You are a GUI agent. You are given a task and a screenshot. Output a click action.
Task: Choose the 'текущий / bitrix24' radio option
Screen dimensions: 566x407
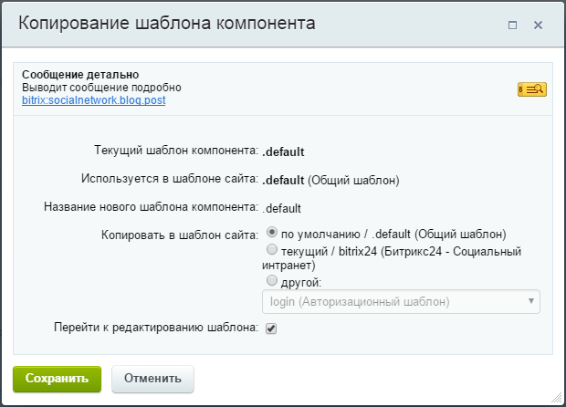[x=271, y=249]
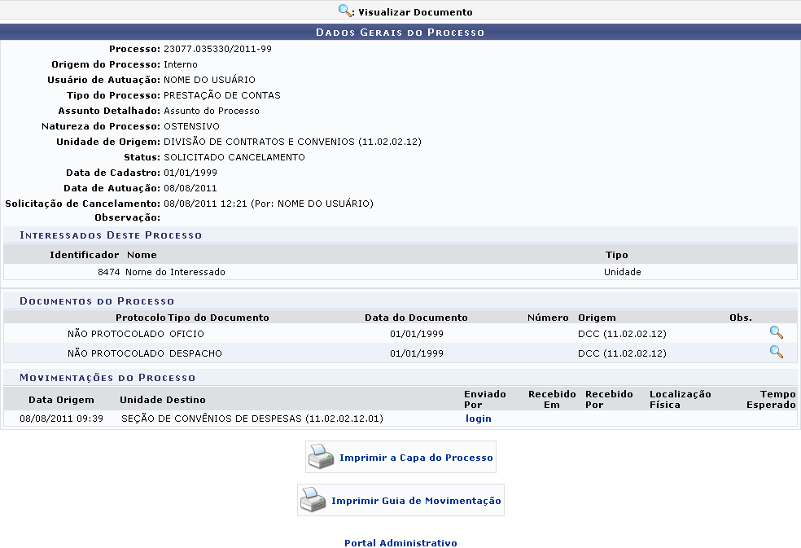Open Imprimir a Capa do Processo link

415,458
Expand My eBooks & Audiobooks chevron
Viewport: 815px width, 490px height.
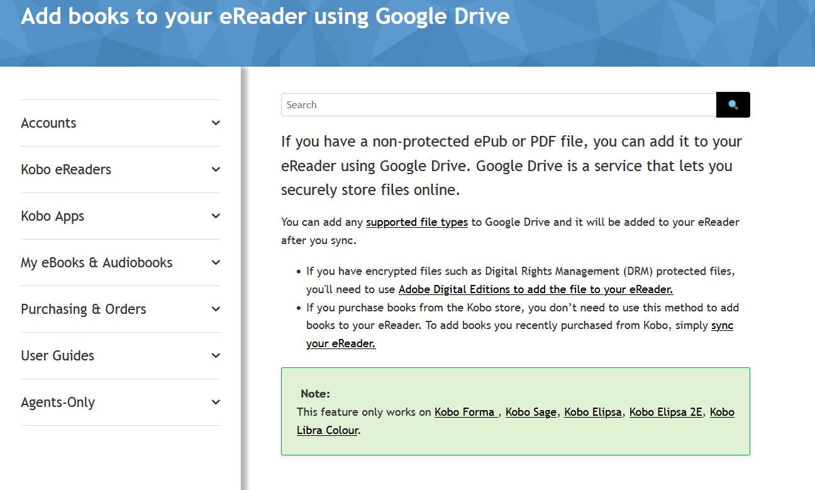[216, 263]
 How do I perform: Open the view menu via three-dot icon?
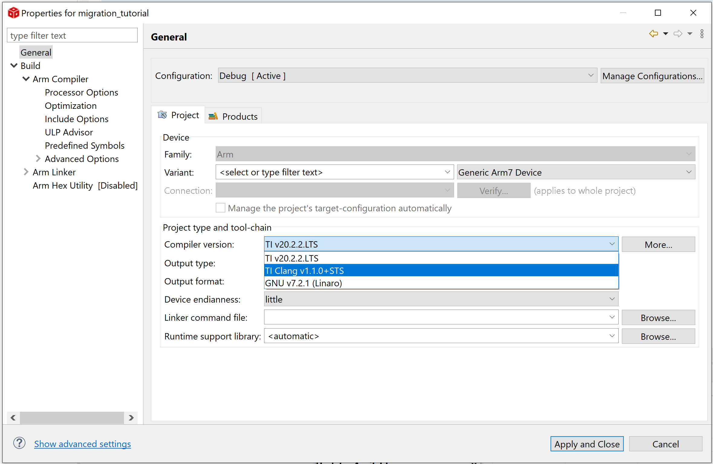click(702, 34)
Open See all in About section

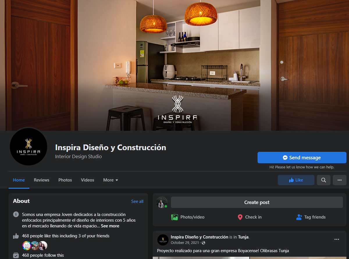point(137,201)
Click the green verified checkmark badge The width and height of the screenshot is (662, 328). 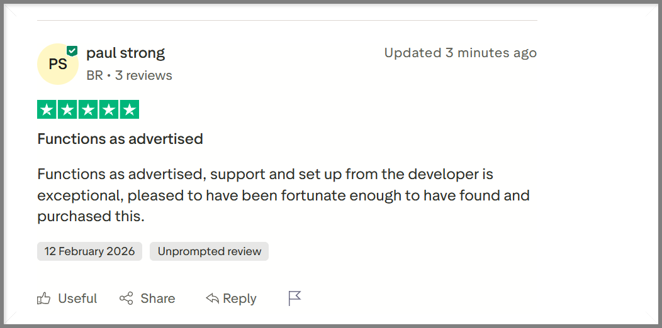72,51
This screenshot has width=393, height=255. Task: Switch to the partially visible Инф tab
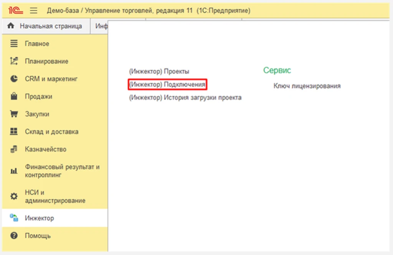[101, 26]
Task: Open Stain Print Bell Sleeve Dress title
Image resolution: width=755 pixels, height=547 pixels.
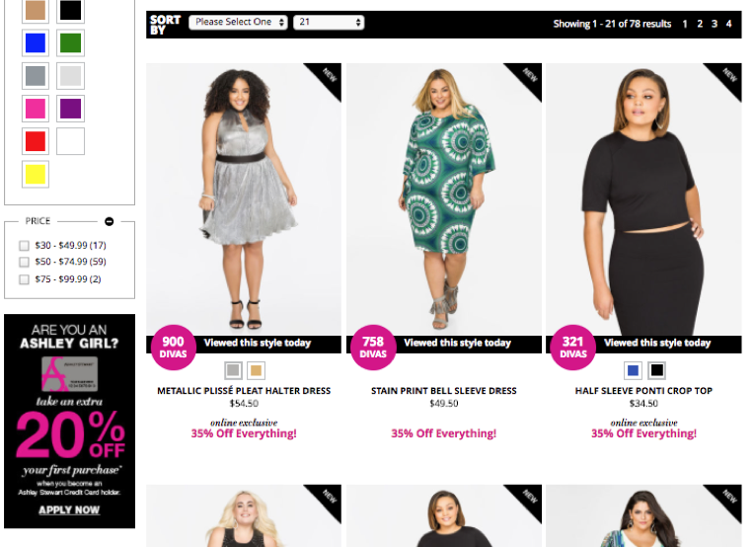Action: pyautogui.click(x=443, y=391)
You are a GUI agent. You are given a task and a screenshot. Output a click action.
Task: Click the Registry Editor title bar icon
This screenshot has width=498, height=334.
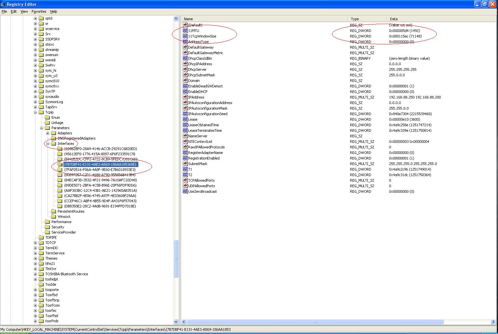point(3,4)
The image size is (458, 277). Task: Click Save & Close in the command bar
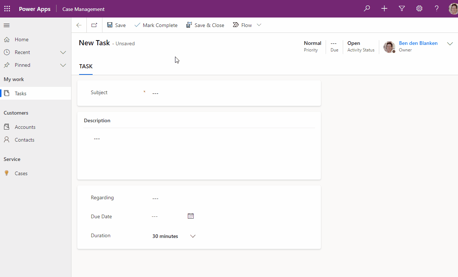click(205, 25)

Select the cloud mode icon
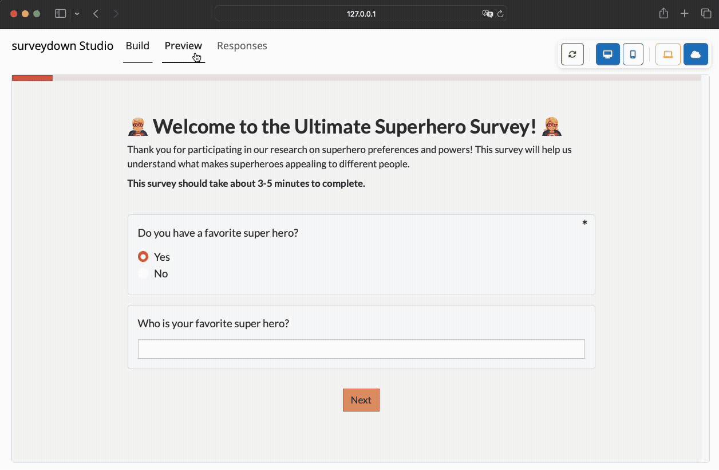[696, 54]
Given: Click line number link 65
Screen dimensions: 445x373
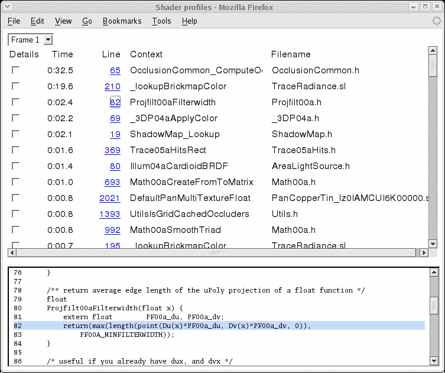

== == ==

Task prompt – Find every line in the records above that contains the word "dimensions" and copy each of those lines in full.

Output for this task –
Screen dimensions: 566x407
Screen dimensions: 445x373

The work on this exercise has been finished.